> _Task inputs_
——————————

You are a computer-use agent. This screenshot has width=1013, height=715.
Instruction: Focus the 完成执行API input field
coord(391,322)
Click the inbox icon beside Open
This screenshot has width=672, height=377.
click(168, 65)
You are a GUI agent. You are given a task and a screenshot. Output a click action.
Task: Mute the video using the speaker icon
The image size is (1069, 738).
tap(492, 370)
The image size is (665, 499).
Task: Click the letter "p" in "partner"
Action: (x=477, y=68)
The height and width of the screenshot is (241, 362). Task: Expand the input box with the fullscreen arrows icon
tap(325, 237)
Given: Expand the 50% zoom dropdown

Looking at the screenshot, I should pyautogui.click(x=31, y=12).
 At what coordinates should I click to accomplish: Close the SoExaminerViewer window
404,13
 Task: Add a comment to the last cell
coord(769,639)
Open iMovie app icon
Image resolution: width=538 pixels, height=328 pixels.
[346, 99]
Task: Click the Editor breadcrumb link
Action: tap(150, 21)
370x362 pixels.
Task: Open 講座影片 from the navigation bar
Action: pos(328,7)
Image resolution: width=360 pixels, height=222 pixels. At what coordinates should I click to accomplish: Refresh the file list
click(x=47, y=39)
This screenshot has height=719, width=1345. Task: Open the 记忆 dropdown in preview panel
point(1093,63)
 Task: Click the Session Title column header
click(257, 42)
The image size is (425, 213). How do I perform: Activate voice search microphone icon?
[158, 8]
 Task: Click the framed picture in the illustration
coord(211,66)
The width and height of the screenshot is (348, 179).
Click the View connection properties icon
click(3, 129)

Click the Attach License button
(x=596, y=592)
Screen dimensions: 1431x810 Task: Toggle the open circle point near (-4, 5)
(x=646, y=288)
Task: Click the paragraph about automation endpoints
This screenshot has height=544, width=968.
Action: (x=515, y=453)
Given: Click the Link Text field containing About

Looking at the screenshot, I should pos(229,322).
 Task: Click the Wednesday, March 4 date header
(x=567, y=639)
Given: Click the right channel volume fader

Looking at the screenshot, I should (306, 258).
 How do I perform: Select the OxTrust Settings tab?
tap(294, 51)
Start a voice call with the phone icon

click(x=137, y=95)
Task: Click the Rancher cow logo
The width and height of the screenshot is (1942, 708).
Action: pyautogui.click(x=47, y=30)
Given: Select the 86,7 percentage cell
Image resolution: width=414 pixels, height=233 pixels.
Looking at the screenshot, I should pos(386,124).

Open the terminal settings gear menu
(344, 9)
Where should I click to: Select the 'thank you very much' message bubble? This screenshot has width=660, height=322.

——————————

> _Exercise_
Could you reproduce, exactly as written, the lines running from the one with "This screenshot has height=719, width=1345." to the end of the entries above?

> _Answer for this exercise_
This screenshot has height=719, width=1345. Task: Open the 记忆 dropdown in preview panel
point(1093,63)
 Task: Click the Session Title column header
click(257, 42)
The image size is (425, 213). How do I perform: Activate voice search microphone icon?
[158, 8]
 Task: Click the framed picture in the illustration
coord(211,66)
The width and height of the screenshot is (348, 179).
Click the View connection properties icon
click(3, 129)

Click the Attach License button
(x=596, y=592)
Screen dimensions: 1431x810 Task: Toggle the open circle point near (-4, 5)
(x=646, y=288)
Task: Click the paragraph about automation endpoints
This screenshot has height=544, width=968.
Action: (x=515, y=453)
Given: Click the Link Text field containing About

Looking at the screenshot, I should pos(229,322).
 Task: Click the Wednesday, March 4 date header
(x=567, y=639)
Given: Click the right channel volume fader

Looking at the screenshot, I should (306, 258).
 How do I perform: Select the OxTrust Settings tab?
tap(294, 51)
Start a voice call with the phone icon

click(x=137, y=95)
Task: Click the Rancher cow logo
The width and height of the screenshot is (1942, 708).
Action: pyautogui.click(x=47, y=30)
Given: Select the 86,7 percentage cell
Image resolution: width=414 pixels, height=233 pixels.
Looking at the screenshot, I should pos(386,124).

Open the terminal settings gear menu
(344, 9)
Where should I click to: Select the 'thank you very much' message bubble? This screenshot has width=660, height=322.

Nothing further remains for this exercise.